_Problem requirements_
Edit the part of the CubeFS profiling text that opens with the words containing "I use pprof" and closes with "defer policy.mu.Unlock()", giving it again with "CPU profile" replaced by "processor profile".

_Text passage_
________________________
I use pprof
to get the CPU profile of a running golang program (cfs-server
of CubeFS). And generate a flamegraph using the CPU profile:
go tool pprof http://localhost:16220/debug/pprof/profile\?seconds\=1300 # output file ~/pprof/cpu.001.pb.gz # record the profile
go tool pprof -http :11111 ~/pprof/cpu.001.pb.gz # start an interactive web page
wget -O flamegraph.htm http://localhost:11111/ui/flamegraph # download the flamegraph from the web page
Then I get the flamegraph:
You can see the middle rectangle in the second line is proto.(*UserPolicy).SetPerm
. This function is:
func (policy *UserPolicy) SetPerm(volume string, perm Permission) {
policy.mu.Lock()
defer policy.mu.Unlock()
policy.AuthorizedVols[volume] = []string{perm.String()}
}
// Here is the definition of Permission and perm.String
type Permission string
func (p Permission) String() string {
return string(p)
________________________
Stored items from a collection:
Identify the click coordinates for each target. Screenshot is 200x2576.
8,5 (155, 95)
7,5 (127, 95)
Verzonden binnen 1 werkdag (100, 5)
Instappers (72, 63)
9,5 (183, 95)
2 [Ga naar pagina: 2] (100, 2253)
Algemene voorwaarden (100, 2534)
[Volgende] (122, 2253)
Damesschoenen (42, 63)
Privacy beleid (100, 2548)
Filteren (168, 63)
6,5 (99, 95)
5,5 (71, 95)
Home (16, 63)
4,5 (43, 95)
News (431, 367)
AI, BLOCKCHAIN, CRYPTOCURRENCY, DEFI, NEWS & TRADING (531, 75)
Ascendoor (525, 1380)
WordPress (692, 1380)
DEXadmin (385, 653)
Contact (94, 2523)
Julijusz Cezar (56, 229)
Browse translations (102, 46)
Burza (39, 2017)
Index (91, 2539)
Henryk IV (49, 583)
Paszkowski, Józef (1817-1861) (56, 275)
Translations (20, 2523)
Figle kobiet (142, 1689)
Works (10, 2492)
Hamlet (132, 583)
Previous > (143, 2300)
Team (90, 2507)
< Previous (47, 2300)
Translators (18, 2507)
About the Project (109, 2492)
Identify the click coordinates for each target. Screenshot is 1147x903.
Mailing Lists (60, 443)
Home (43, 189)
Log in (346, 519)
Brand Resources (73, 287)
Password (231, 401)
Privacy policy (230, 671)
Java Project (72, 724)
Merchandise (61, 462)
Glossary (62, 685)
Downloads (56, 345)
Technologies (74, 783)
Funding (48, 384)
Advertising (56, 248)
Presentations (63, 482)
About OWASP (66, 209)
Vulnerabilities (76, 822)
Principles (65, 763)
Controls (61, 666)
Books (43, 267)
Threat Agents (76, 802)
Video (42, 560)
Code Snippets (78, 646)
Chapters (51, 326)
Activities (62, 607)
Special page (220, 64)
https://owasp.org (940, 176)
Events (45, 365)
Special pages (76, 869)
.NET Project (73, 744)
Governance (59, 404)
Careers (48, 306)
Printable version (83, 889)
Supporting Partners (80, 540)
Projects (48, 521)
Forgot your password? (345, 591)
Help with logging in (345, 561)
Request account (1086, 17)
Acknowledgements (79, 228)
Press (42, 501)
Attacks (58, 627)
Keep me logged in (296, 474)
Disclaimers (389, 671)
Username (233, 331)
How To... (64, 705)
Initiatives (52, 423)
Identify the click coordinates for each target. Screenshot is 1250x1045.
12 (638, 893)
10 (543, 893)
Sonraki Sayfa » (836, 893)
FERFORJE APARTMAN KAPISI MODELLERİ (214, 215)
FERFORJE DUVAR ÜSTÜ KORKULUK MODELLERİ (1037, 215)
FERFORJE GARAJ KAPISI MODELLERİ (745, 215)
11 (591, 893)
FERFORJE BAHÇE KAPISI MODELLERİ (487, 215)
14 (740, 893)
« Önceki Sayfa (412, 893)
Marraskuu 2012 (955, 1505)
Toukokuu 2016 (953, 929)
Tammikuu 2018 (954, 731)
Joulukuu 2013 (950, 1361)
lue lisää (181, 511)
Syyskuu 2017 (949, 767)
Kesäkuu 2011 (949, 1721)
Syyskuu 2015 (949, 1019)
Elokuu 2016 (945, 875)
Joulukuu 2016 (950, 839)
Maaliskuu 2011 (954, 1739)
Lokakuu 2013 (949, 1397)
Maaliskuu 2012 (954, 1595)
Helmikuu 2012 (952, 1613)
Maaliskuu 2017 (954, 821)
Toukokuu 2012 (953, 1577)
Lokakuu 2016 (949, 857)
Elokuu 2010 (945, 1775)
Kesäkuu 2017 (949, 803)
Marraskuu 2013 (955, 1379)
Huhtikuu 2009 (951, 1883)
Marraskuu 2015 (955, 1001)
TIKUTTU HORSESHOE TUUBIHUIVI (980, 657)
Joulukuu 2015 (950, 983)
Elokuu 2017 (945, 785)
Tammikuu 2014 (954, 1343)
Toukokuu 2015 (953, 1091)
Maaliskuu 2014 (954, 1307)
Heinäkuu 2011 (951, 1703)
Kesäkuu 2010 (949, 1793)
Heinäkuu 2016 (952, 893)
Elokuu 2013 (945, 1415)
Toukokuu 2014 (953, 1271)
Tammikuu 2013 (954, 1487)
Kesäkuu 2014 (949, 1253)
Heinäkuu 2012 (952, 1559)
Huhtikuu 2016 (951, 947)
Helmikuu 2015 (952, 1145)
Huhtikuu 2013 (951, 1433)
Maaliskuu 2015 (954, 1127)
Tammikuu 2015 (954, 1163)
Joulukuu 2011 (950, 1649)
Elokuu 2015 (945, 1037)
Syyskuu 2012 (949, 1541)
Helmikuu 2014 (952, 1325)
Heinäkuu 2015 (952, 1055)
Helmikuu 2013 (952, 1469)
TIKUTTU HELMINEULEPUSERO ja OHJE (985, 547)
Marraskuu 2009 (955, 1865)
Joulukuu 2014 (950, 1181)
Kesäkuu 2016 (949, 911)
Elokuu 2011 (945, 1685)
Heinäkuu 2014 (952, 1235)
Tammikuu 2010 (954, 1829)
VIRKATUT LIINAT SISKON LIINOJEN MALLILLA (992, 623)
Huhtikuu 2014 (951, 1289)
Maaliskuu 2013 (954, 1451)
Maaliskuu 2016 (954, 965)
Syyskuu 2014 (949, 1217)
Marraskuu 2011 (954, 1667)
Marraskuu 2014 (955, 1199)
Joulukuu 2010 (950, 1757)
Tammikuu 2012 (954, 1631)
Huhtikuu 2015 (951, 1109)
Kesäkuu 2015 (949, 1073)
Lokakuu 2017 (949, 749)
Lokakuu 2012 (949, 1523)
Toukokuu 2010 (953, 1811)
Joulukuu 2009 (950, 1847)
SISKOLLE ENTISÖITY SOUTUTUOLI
________________________
_Response to this exercise_
I use pprof
to get the processor profile of a running golang program (cfs-server
of CubeFS). And generate a flamegraph using the processor profile:
go tool pprof http://localhost:16220/debug/pprof/profile\?seconds\=1300 # output file ~/pprof/cpu.001.pb.gz # record the profile
go tool pprof -http :11111 ~/pprof/cpu.001.pb.gz # start an interactive web page
wget -O flamegraph.htm http://localhost:11111/ui/flamegraph # download the flamegraph from the web page
Then I get the flamegraph:
You can see the middle rectangle in the second line is proto.(*UserPolicy).SetPerm
. This function is:
func (policy *UserPolicy) SetPerm(volume string, perm Permission) {
policy.mu.Lock()
defer policy.mu.Unlock()